## WHAT IS EXPECTED
State how many lines of the records contain the string "bottom", and give no other information.

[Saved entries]
——————————

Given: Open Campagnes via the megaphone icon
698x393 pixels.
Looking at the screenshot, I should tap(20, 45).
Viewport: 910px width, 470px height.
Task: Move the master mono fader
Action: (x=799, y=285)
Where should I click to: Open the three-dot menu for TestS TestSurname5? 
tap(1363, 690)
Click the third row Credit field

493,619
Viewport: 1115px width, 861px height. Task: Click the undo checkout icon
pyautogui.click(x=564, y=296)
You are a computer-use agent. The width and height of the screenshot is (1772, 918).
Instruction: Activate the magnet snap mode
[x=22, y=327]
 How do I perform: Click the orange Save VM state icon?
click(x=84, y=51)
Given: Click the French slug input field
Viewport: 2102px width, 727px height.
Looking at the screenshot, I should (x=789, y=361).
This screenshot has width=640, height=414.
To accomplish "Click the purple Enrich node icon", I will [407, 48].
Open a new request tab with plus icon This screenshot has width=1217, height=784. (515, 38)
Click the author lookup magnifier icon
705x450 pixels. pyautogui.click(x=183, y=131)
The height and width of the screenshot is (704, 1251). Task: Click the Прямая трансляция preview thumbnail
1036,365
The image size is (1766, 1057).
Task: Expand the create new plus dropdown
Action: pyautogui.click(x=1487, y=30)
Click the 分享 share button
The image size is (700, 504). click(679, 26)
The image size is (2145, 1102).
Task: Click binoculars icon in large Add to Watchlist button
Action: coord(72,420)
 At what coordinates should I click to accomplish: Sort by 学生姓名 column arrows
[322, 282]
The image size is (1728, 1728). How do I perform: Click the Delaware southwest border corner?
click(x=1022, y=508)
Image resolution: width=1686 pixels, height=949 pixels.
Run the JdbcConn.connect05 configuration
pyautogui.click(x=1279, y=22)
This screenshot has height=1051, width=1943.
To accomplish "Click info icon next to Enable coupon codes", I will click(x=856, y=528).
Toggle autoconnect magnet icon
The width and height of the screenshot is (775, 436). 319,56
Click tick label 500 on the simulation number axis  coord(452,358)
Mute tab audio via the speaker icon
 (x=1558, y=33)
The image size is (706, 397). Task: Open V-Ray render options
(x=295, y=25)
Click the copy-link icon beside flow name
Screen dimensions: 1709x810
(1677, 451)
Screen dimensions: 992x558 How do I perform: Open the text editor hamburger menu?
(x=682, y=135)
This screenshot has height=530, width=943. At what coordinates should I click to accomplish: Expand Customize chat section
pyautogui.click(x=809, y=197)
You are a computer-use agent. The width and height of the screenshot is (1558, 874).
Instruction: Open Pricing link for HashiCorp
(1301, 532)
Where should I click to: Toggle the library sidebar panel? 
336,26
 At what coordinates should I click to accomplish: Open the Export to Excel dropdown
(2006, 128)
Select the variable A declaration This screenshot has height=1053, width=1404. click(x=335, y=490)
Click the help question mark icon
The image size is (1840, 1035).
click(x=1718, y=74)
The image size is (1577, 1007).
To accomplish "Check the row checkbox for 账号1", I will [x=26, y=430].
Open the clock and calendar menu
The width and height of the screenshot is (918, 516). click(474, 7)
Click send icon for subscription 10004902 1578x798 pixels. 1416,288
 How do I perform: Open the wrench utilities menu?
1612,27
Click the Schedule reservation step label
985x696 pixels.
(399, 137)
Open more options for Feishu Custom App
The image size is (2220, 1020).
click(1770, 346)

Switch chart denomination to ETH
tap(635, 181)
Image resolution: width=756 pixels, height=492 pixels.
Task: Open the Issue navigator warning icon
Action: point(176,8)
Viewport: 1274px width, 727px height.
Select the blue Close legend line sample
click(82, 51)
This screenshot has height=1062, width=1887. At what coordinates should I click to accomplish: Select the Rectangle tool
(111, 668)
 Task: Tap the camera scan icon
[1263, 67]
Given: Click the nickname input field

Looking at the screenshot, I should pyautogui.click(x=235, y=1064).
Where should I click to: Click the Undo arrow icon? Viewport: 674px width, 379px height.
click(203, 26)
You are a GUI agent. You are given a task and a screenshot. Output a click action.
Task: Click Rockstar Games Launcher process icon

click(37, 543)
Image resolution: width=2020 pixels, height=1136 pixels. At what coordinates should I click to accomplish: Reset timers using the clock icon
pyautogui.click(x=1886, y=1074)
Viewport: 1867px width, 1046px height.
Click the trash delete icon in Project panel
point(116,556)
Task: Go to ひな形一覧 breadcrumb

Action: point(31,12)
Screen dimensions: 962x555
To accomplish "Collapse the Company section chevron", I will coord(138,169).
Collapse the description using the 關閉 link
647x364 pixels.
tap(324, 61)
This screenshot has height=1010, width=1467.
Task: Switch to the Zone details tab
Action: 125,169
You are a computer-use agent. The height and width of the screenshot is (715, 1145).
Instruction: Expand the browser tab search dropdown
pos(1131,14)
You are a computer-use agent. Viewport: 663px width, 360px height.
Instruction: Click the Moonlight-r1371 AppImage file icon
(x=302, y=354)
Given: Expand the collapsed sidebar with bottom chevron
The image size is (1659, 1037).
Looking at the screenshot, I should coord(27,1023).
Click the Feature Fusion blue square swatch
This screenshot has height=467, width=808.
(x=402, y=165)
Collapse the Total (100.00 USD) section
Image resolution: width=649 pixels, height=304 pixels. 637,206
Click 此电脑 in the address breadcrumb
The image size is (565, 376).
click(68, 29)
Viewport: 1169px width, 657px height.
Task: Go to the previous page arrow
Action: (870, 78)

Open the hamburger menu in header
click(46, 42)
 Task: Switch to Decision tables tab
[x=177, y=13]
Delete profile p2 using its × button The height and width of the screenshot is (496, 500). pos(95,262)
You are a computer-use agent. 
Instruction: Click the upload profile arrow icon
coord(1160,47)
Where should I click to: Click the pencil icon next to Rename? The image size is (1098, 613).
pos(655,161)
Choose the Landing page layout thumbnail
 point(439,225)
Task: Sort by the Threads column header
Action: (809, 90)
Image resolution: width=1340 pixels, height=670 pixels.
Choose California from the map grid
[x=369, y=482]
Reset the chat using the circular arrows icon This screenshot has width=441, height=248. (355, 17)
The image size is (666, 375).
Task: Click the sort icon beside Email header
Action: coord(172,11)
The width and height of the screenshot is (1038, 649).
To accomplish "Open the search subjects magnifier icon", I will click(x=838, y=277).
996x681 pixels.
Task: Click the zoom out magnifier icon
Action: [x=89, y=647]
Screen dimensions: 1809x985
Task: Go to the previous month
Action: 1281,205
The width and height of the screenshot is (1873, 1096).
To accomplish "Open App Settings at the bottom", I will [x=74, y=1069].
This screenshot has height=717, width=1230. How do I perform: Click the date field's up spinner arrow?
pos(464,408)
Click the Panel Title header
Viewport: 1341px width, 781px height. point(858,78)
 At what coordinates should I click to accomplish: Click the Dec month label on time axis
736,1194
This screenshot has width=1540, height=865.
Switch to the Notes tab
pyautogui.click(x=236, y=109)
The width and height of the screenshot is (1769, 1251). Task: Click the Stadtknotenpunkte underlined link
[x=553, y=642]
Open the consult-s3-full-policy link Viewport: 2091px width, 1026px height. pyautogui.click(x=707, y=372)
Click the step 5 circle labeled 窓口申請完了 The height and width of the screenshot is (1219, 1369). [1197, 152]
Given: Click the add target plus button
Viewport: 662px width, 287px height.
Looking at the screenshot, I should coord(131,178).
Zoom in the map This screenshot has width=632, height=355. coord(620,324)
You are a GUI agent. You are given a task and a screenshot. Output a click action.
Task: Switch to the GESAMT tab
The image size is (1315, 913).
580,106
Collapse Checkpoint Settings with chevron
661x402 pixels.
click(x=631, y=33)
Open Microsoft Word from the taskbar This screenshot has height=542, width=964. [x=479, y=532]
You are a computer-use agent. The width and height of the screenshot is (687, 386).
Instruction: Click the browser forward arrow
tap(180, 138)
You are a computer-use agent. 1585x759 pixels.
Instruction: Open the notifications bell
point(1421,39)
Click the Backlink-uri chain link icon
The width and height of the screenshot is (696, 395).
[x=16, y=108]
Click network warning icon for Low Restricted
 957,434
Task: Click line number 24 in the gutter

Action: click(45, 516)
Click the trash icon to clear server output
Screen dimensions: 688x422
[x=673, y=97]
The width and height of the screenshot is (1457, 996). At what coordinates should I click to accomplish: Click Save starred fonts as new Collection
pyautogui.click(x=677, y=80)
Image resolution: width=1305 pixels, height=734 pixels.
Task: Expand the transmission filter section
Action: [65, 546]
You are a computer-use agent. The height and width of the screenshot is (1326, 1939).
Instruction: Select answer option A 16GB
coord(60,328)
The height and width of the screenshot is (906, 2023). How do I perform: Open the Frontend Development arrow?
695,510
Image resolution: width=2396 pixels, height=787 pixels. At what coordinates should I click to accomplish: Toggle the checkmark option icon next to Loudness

——————————

## COMPLETED EXERCISE
2